It is admitted that the claimant, David Tyler, was seriously injured in the course of his employment on December 6, 1957, as the result of a heavy piece of roofing falling on the left leg and ankle. The injury, according to the testimony of Dr. G. A. Bynum, was a compound fracture of the bones of the left leg and ankle and the left foot was almost severed, except for the ligaments. The doctor also expressed his opinion that a possible amputation of the foot would be necessary. However, this was not done. Instead, the leg and foot were placed in a cast and later plastic surgery-skin grafts were performed by Dr. Bynum. At the time of Tyler’s discharge on May 27, 1959, the leg was healed.
The record shows that the claimant was 63 years of age at the time of the hearing and according to his testimony was unable to do any kind of work.
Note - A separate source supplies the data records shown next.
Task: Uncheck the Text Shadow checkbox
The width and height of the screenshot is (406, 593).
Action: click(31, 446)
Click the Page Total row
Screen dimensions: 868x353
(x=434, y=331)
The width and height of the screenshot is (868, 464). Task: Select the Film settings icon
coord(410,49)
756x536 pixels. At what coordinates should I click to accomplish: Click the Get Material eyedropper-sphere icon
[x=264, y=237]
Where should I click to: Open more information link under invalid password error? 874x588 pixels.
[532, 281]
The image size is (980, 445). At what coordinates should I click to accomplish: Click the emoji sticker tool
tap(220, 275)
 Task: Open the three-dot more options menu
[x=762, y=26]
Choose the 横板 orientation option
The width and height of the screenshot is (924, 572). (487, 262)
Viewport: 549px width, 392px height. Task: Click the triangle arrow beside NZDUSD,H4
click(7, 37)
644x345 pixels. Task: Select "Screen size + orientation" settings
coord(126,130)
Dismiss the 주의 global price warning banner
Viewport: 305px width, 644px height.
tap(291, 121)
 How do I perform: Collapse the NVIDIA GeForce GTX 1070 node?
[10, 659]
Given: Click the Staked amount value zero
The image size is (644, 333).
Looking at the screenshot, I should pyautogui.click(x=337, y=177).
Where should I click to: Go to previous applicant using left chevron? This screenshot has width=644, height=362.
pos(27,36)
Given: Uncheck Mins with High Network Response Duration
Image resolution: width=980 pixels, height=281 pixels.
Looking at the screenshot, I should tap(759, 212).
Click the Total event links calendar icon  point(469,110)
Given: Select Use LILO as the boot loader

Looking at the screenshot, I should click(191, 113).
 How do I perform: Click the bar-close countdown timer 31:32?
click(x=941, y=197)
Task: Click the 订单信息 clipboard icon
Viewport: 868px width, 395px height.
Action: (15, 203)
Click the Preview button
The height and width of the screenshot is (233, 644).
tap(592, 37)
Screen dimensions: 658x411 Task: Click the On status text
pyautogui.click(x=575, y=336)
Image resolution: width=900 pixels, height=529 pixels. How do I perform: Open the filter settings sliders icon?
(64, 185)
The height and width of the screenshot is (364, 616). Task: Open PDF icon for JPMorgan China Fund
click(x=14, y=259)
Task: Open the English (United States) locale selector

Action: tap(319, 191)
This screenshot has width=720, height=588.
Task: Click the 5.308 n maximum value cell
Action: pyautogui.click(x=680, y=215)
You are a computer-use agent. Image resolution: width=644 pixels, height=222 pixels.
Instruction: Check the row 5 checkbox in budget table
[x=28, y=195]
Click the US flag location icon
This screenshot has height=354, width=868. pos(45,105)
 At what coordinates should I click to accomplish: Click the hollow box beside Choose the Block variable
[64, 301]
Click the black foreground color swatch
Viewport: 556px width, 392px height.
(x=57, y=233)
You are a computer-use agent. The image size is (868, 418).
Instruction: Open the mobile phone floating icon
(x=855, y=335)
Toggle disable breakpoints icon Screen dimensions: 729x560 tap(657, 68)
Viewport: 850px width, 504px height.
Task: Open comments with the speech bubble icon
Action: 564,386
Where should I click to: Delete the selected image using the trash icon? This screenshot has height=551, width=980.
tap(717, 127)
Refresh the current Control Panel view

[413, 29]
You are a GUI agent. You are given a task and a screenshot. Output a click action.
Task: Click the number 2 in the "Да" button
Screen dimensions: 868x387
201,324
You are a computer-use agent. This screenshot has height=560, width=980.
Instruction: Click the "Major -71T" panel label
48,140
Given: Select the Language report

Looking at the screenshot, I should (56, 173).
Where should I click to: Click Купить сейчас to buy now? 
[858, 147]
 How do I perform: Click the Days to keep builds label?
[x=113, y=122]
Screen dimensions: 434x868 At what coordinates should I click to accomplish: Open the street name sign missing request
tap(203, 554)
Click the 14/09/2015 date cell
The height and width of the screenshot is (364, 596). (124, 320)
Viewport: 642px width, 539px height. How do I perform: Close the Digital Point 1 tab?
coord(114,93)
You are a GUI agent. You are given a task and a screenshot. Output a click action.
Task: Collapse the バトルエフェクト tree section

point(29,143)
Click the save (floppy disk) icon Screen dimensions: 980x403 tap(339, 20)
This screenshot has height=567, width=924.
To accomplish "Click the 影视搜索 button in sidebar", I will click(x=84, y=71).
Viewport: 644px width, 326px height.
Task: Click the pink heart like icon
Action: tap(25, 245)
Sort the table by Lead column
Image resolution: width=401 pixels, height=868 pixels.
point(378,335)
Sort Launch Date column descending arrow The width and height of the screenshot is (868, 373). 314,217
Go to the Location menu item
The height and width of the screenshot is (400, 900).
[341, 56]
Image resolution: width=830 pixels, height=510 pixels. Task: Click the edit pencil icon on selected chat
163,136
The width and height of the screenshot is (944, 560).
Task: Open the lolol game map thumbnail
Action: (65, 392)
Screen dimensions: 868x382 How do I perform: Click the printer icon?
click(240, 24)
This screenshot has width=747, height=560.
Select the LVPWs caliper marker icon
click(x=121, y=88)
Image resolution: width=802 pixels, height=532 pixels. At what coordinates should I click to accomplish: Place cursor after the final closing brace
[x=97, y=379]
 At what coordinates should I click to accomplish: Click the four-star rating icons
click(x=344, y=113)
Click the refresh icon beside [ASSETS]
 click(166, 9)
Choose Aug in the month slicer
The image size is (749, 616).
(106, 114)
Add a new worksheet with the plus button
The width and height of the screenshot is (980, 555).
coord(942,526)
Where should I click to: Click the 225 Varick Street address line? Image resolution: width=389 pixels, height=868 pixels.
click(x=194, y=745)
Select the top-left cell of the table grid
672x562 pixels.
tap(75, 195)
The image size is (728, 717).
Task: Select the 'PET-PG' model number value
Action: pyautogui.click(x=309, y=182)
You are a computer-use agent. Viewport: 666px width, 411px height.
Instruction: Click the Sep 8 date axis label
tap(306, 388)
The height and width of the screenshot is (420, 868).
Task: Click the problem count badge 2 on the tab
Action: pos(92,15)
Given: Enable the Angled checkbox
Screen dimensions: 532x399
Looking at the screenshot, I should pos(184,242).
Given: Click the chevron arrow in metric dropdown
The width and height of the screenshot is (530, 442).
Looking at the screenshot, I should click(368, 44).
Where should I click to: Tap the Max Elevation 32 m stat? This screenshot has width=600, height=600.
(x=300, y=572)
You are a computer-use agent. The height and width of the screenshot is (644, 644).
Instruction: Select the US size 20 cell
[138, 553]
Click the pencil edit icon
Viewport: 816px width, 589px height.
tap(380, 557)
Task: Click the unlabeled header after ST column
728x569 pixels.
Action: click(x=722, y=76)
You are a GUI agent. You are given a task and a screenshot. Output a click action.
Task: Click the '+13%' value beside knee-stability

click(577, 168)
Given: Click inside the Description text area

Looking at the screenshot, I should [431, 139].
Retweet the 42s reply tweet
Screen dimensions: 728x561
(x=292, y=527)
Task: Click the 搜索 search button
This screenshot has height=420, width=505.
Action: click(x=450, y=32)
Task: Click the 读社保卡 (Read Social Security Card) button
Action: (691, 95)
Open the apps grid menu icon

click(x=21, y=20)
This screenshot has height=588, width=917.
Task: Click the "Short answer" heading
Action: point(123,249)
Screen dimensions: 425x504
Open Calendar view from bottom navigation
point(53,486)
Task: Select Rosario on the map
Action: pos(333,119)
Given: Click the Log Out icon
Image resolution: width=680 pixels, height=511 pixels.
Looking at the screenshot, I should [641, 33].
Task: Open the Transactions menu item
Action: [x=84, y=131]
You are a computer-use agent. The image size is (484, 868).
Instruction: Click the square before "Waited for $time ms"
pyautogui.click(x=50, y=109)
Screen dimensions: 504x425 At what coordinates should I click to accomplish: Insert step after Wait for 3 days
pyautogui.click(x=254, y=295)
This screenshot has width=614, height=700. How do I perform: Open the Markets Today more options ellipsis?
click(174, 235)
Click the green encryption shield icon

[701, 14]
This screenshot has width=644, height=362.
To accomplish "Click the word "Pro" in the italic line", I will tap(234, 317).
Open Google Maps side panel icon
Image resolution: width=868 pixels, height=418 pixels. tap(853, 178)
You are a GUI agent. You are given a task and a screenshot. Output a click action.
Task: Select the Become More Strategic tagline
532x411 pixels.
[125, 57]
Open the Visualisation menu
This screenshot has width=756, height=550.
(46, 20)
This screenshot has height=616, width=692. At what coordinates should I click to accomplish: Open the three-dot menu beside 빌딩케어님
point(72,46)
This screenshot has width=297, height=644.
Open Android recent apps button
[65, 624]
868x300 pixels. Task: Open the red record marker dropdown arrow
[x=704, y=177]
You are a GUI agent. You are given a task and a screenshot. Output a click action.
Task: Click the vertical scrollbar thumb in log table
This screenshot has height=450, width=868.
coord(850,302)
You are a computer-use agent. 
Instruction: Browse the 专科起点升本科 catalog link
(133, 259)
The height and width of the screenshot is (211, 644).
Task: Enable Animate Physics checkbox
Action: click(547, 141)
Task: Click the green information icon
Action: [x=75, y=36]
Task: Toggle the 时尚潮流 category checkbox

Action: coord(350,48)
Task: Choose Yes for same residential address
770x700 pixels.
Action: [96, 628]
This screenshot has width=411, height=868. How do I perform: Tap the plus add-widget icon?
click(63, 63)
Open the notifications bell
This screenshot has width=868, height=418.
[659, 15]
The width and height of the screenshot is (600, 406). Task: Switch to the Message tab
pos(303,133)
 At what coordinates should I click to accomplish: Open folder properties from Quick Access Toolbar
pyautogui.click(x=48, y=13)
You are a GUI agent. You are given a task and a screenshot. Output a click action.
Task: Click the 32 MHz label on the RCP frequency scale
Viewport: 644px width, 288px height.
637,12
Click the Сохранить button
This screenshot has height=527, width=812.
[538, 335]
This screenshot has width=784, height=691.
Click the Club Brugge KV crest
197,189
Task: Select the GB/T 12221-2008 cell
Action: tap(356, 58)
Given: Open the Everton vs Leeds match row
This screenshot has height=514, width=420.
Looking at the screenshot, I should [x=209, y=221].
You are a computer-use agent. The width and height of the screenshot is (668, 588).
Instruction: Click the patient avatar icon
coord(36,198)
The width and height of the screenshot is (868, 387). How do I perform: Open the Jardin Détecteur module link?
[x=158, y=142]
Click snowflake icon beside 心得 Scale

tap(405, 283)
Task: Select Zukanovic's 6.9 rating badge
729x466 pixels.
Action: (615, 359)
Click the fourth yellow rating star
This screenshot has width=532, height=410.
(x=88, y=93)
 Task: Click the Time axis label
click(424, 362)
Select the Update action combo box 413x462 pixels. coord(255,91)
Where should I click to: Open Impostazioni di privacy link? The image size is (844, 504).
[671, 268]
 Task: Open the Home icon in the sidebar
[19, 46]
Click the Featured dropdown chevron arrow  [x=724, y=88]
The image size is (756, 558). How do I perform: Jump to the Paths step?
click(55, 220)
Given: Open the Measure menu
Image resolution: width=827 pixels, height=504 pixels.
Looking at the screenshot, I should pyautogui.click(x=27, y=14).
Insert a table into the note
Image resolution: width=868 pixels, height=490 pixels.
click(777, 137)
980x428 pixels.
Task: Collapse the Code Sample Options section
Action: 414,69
It was also shown that at the time of the injury he weighed 162 pounds and that his weight is now 129 pounds. It is also shown that he has followed construction work since 1945.
The attorney-referee found that as a result of his injury the complainant suffered permanent partial disability to his left leg in the amount of fifty per cent on and after April 27, 1959, and ordered that compensation be paid at the rate of $25 per week for a period of 87% weeks. The Commission and the circuit court affirmed the findings of the attorney-referee.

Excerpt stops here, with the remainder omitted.